I pizzini, le auto e i complici – Il gruppo lucano poteva disporre di armi e secondo quanto emerso dalle indagini erano le donne dei boss a custodirle in luoghi sicuri. Ma alle donne, come detto, era affidato anche il compito di tenere vivi i contatti tra i boss in carcere e gli uomini del clan. Negli incontri che Stefanutti aveva in carcere con la figlia e la sorella, i poliziotti hanno potuto captare attraverso le intercettazioni come il boss abbia mantenuto durante tutto il suo periodo dì detenzione un “filo diretto” con il sodalizio ricevendo informazioni e impartendo direttive proprio grazie alla disponibilità delle donne che fungevano sostanzialmente da “postini” tra il loro congiunti e gli altri affiliati liberi trasportando pizzini o riportando ambasciate. Le donne di Stefanutti quindi portavano notizie e ricevevano disposizioni, ma non solo: dagli affiliati ottenevano anche denaro, come forma di assistenza economica, che facevano poi arrivare al parente detenuto durante le visite in carcere. Altrettanto sicuri erano i luoghi nei quali il clan si riuniva: come il ristorante da Elvira gestito dall’ex moglie di Stefanutti, oppure la pasticceria Dolce&Dolci di Giuseppe Postiglione. Ma i vertici del clan potevano contare anche sull’uso di auto “pulite”: un imprenditore potentino, titolare della Poticars avrebbe concesso a Stefanutti, sottoposto alla sorveglianza speciale, di potersi muovere liberamente e di scongiurare il pericolo di possibili intercettazioni. Ma c’è di più. Il gruppo risulta godere di “allarmanti coperture tra le forze dell’ordine”, tanto da riuscire in più occasioni ad acquisire informazioni sulle indagini in corso soprattutto grazie a Giovanni Quaratino, uomo storico del gruppo in contatto con numerosi uomini dello Stato.

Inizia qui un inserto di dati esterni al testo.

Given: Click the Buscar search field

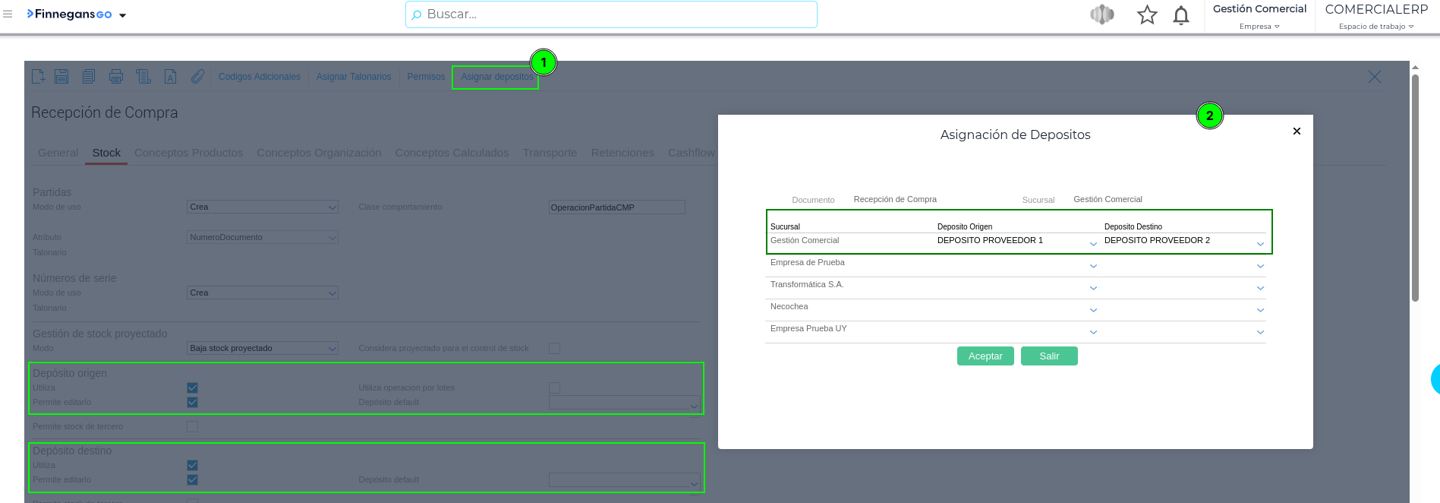Looking at the screenshot, I should [x=611, y=15].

La politica e i rifiuti – C’è un geometra ben informato a Potenza. Si chiama Francesco Bonelli e per l’Antimafia lucana era la gola profonda del clan. Secondo quanto svelato da alcuni collaboratori di giustizia, infatti, Bonelli era l’uomo che informava Donato Lorusso, luogotenente dei due capi clan, delle ditte al lavoro nei cantieri intorno al capoluogo: “Lorusso appena appresa l’informazione da Bonelli, si reca dalle ditte in questione per fare l’estorsione”, ha raccontato un pentito. Ma non era solo quello il compito di Bonelli. Il geometra lavorava infatti per la società di smaltimento rifiuti Basentini che pur essendo estranea a questa indagine per l’accusa era riconducibile proprio al boss Martorano. “Emergono – si legge negli atti di inchiesta – numerosi elementi indicativi di una possibile riconducibilità della ditta Basentini al Martorano, o comunque di una cointeressenza nell’aggiudicazione degli appalti”. Inoltre, Natale Stefanutti, figlio del boss e oggi collaboratore di giustizia, in passato ha indicato in Basentini come una delle persone che “garantivano l’assistenza economica ai familiari dei detenuti del clan”. Quanto a Bonelli, i poliziotti della Squadra mobile di Potenza hanno accertato che questi è stato assunto dal Comune di Atella, comune del potentino in cui sorge la piattaforma Cafaro, un impianto “nevralgico” per lo smaltimento dei rifiuti non pericolosi della provincia di Potenza. Bonelli negli anni scorsi è stato nominato direttore generale della società in house del Comune di Atella e che gestisce l’impianto: “Nel volgere di pochi mesi – scrivono gli inquirenti – è arrivata a gestire lo smaltimento dei rifiuti prodotti da ben 38 Comuni, fra cui la stessa città di Potenza”. Un enorme aumento delle quantità di conferimento dei rifiuti, sulla base di una determina dirigenziale della Provincia di Potenza che ha esteso il volume dei rifiuti solidi urbani dagli iniziali dieci comuni agli attuali 38 con una quantità media di almeno 2mila tonnellate al mese. Per l’accusa Bonelli agiva “infiltratosi negli uffici comunali” di Potenza e di Atella così da gestire a favore del Basentini, e quindi di Martorano, gli appalti di tali enti.